ごあいさつ
本日、ここ日本武道館において第26回全日本空手道選手権大会がかくも盛大に開催されますことはまことに慶賀すべきことであり、空手道の奨励、発展のためにもその意義は極めて大きいものがあります。
空手道は、日本の伝統文化としての精神性と、また老若男女を問わず誰にでもできる近代スポーツとしての要素を兼ね備えた競技として、国内はもとより世界の隅々にまで広く普及し、今や空手道の世界組織である世界空手連盟(WKF)に加盟している国は160数ケ国を数えるに至っております。

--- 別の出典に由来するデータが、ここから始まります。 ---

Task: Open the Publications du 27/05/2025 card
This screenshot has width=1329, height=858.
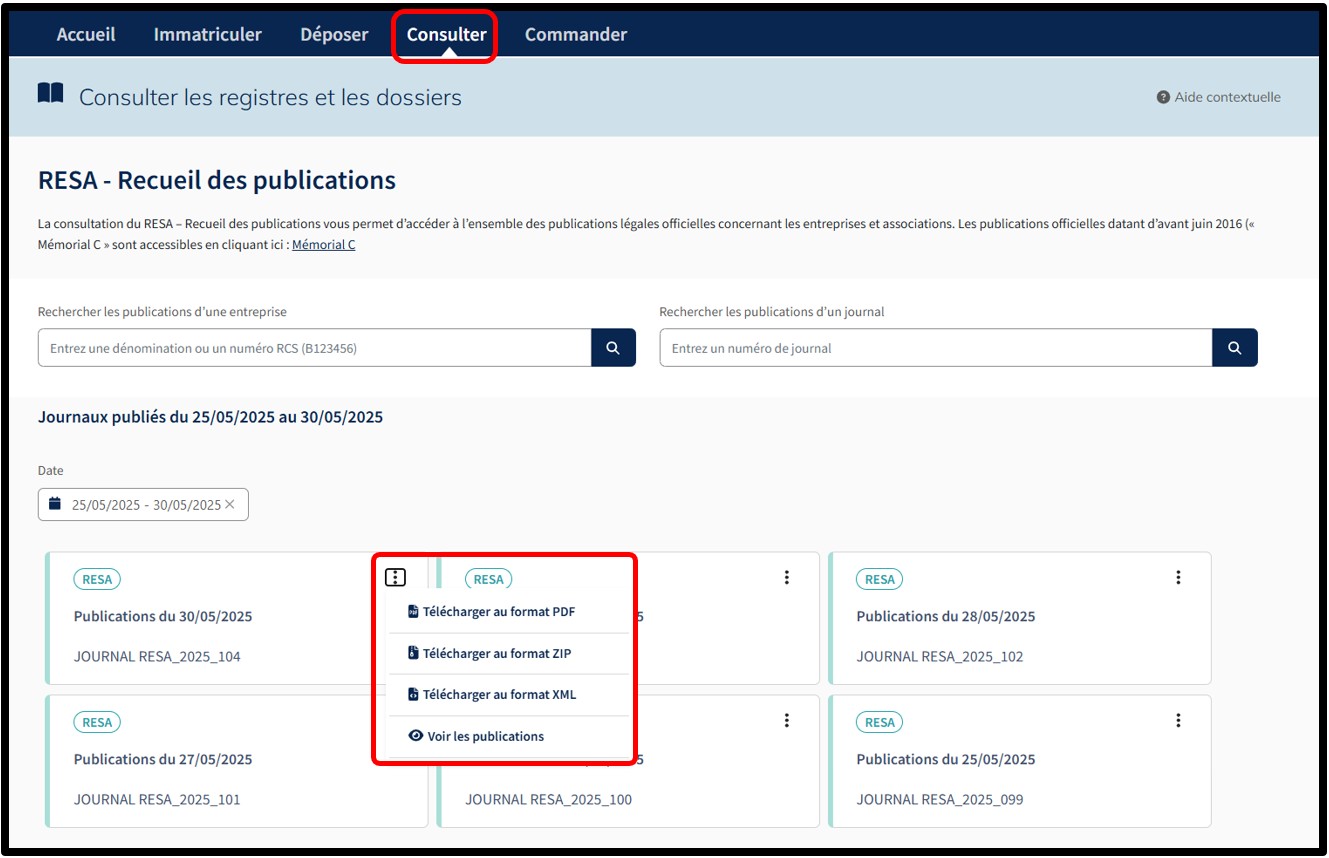Action: [x=163, y=760]
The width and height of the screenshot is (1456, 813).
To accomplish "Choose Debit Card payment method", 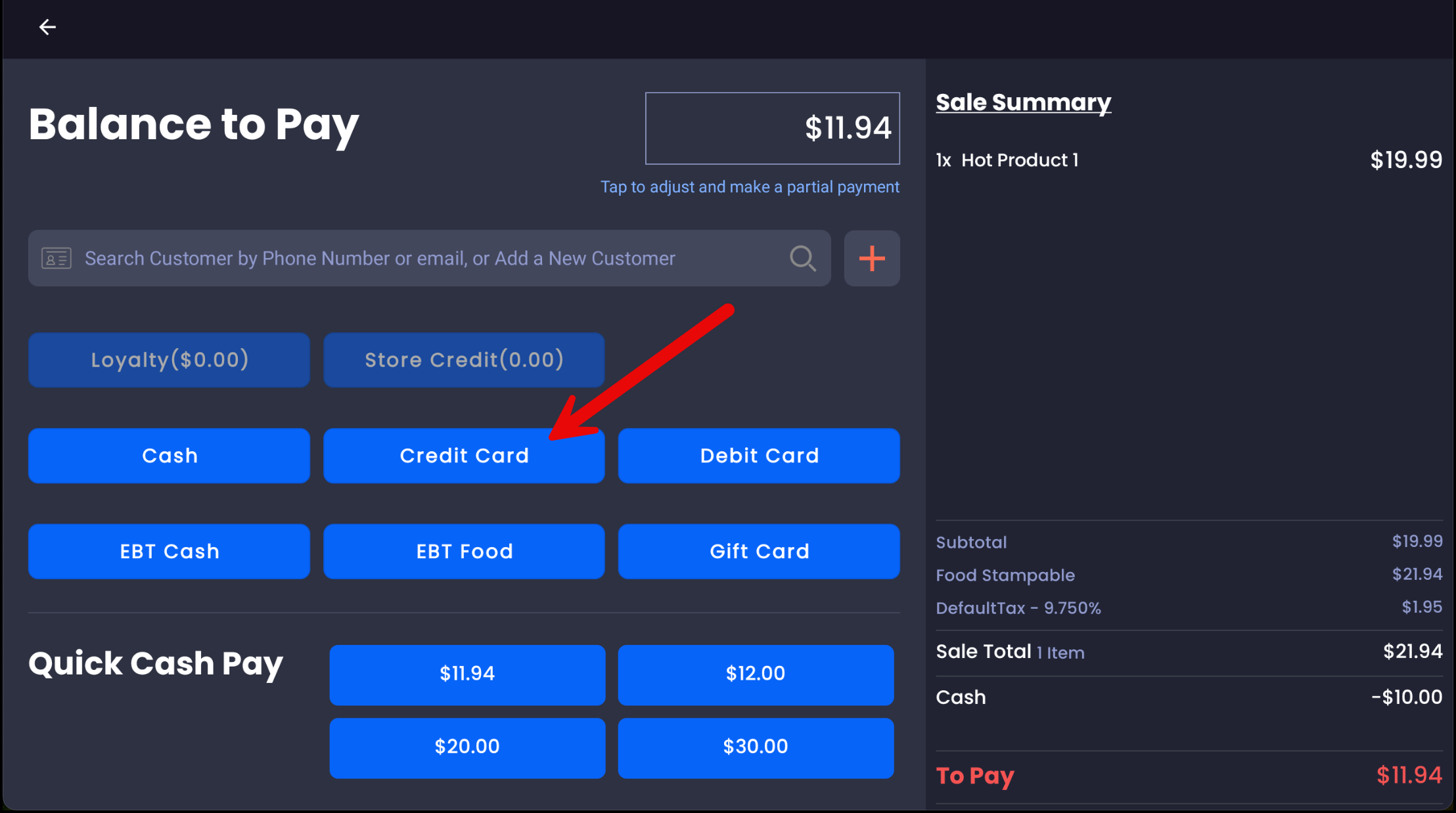I will click(759, 456).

これは、世界の人々が空手道を単に“武技”としてのみ捉えることなく、何よりも“礼節”と“人の和”を尊重し、究極の目的を“人格の形成”に置く空手道の次元の高い精神性に魅力を感じていることに他なりません。
今後ともますます空手道は発展し、国際大会等も盛んになり、そのレベルも高くなってまいります。
空手道の伝統国としての日本は、空手道の理念と技術を正しく伝承し、また世界の空手道の指標たるべく更に切磋琢磨して、指導国としての責務を果たしていかねばなりません。
これから活躍される若い諸君も、この伝統ある空手道に自信と誇りを持ち、礼節を重んじ、技術の向上と人格の陶冶に努め、国際人として広く社会に貢献していただきたいと思います。
本日出場の選手は、まさしく全国各地より選りすぐられた人格、技倆とも優秀な日本を代表する選手です。
ご来場の皆様には、これら選手の世界的にも高いレベルの至高の技を十分にご堪能いただき、選手に大きなご声援をお願いいたします。
また出場される選手諸君は、爽やかな競技態度と気迫に満ちた華麗な技を披露し、空手競技の模範を示していただきたいと思います。
おわりに、本大会の開催にあたりご協力を賜りました関係各位並びにご観戦の皆様に心からお礼申し上げますとともに、皆々様のご健康とご多幸をお祈り申し上げ、私のごあいさつといたします。